● **Exercise description**: Could you restate word for word every line of the records below, from the first one to the one holding "You are a computer-use agent. 1464x600"?

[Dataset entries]
BEGIN

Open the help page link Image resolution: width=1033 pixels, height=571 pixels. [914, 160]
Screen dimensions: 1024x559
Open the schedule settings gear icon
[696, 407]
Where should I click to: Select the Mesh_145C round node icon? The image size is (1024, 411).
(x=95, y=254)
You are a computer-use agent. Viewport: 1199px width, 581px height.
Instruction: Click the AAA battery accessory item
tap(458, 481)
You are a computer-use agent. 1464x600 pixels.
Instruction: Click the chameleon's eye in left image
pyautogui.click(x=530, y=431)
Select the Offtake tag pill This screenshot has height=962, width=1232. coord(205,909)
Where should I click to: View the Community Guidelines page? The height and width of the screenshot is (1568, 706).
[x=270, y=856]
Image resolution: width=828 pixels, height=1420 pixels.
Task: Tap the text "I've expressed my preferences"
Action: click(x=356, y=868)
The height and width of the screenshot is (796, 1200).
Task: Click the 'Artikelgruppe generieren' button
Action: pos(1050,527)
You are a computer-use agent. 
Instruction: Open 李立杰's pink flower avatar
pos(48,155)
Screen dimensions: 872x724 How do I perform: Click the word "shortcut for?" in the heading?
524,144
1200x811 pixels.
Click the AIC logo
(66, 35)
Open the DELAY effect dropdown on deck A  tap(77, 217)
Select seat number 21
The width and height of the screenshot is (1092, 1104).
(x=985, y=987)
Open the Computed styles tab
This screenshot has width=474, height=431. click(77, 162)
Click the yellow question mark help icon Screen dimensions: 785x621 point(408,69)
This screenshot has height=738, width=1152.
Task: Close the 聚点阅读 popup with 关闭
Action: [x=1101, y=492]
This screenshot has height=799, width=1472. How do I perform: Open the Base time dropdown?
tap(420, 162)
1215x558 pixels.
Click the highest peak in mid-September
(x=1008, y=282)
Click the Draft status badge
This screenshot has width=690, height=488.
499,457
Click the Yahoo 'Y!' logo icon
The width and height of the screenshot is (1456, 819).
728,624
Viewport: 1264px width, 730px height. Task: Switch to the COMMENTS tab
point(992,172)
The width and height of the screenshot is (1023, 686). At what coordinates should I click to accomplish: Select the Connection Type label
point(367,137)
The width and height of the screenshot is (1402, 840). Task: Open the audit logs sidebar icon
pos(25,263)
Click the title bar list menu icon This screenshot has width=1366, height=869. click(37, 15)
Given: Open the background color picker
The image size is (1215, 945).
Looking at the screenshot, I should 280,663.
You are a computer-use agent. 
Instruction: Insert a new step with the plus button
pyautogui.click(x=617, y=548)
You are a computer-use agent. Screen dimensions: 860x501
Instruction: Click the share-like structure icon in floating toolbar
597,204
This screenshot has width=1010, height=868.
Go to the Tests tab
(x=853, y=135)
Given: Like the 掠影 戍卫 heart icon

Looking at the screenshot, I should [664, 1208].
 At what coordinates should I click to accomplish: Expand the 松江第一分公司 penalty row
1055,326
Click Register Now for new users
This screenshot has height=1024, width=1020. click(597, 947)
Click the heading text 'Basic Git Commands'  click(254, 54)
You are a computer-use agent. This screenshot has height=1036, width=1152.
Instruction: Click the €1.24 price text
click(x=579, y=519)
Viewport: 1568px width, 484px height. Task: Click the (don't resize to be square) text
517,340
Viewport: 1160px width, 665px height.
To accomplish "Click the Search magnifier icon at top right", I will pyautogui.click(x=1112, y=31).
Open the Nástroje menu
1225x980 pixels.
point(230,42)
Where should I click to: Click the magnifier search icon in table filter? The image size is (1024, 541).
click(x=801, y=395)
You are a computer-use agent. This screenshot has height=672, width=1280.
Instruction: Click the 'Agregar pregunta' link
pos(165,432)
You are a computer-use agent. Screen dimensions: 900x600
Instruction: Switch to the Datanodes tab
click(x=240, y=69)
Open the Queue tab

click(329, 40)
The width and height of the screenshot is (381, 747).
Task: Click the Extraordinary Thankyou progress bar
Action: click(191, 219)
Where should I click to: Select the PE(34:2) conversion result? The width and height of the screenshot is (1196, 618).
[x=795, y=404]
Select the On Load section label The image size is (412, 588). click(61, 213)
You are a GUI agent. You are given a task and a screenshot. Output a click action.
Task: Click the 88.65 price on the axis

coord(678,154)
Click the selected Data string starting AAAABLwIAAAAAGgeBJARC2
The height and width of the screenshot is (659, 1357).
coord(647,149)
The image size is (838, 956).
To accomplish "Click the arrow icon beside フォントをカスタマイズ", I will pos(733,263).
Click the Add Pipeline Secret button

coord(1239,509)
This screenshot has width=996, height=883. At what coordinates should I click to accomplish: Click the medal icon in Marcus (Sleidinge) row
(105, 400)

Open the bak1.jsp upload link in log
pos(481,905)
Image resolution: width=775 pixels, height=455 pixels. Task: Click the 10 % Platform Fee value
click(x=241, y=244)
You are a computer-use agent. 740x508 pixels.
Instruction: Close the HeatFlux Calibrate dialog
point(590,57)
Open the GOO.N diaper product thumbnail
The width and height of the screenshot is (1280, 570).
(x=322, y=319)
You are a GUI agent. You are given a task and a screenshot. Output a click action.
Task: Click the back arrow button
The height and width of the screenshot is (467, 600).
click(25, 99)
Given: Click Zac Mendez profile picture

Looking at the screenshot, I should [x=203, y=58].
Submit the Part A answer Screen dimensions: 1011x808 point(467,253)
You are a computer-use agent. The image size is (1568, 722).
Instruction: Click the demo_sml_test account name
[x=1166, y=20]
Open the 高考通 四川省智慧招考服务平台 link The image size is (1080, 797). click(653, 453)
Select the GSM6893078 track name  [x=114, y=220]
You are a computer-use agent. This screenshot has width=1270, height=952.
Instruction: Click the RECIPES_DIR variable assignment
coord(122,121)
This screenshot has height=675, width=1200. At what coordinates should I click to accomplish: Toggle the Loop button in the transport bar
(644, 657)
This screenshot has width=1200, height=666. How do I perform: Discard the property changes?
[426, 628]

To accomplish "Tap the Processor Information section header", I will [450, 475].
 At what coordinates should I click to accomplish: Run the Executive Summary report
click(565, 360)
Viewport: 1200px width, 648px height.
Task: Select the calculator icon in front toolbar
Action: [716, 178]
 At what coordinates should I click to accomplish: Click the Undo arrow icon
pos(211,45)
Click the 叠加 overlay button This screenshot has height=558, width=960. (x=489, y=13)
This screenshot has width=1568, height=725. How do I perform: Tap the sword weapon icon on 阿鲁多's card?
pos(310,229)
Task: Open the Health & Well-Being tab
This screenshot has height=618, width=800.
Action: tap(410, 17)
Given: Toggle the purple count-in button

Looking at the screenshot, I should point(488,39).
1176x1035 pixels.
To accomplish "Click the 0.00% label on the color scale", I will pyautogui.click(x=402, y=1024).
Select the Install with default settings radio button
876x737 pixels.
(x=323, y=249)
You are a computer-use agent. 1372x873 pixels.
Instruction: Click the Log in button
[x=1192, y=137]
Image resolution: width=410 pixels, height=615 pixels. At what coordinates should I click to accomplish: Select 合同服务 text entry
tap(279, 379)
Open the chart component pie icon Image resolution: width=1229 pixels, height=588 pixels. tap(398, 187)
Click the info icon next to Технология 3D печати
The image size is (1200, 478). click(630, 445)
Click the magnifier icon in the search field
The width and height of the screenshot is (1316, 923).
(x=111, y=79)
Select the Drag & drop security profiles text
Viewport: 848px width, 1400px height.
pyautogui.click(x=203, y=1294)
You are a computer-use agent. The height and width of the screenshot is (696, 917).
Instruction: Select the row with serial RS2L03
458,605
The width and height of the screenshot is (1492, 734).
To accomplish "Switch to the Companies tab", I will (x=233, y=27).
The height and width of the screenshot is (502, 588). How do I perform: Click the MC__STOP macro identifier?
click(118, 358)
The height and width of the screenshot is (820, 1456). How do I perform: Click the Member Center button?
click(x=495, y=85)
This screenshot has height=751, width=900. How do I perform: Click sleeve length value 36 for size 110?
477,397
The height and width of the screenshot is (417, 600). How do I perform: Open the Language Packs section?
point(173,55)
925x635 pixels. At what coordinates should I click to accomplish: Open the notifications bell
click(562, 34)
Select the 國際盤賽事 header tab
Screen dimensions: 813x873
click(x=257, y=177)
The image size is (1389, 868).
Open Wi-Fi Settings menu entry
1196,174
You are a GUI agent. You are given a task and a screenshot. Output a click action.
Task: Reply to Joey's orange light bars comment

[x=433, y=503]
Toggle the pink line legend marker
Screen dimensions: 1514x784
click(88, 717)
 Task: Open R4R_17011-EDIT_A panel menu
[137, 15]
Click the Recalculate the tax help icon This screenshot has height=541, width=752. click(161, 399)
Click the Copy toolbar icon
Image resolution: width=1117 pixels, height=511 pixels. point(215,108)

END

● **Response to the task**:
Open the help page link Image resolution: width=1033 pixels, height=571 pixels. [914, 160]
Screen dimensions: 1024x559
Open the schedule settings gear icon
[696, 407]
Where should I click to: Select the Mesh_145C round node icon? The image size is (1024, 411).
(x=95, y=254)
You are a computer-use agent. Viewport: 1199px width, 581px height.
Instruction: Click the AAA battery accessory item
tap(458, 481)
You are a computer-use agent. 1464x600 pixels.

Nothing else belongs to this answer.